+++ TASK INPUT
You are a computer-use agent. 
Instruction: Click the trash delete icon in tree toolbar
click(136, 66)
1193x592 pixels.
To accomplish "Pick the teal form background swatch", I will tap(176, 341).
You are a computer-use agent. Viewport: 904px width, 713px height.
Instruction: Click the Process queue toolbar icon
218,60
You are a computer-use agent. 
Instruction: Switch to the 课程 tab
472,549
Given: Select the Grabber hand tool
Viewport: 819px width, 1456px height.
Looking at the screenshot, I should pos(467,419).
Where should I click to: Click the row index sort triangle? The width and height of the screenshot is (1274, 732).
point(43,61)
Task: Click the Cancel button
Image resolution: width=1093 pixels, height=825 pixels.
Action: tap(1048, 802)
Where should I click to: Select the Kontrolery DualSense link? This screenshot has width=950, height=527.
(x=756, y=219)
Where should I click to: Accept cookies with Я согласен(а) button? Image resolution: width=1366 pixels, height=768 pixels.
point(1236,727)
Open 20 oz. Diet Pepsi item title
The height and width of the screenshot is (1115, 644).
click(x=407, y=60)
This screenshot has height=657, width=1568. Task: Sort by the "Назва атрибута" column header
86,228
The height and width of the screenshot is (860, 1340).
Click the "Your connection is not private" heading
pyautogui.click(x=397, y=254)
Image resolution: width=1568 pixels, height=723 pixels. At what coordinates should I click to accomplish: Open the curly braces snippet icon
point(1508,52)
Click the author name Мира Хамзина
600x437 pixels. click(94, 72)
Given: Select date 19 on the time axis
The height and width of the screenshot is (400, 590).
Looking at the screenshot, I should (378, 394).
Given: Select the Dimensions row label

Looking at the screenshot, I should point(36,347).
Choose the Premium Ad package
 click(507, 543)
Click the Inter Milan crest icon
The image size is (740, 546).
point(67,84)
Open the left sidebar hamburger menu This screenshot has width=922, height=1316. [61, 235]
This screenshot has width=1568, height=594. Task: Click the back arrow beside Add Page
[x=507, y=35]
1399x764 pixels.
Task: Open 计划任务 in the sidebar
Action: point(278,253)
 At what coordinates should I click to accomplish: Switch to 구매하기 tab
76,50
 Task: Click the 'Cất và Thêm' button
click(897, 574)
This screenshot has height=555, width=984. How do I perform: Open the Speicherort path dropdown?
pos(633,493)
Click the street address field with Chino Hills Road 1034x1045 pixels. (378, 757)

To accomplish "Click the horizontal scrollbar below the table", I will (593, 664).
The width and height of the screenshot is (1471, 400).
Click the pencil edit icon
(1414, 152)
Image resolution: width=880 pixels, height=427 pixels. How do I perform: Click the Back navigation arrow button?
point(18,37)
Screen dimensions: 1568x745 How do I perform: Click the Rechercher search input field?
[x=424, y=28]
++++++
THE TASK:
Return only the number of lines in the data that hold the string "will".

RESPONSE:
2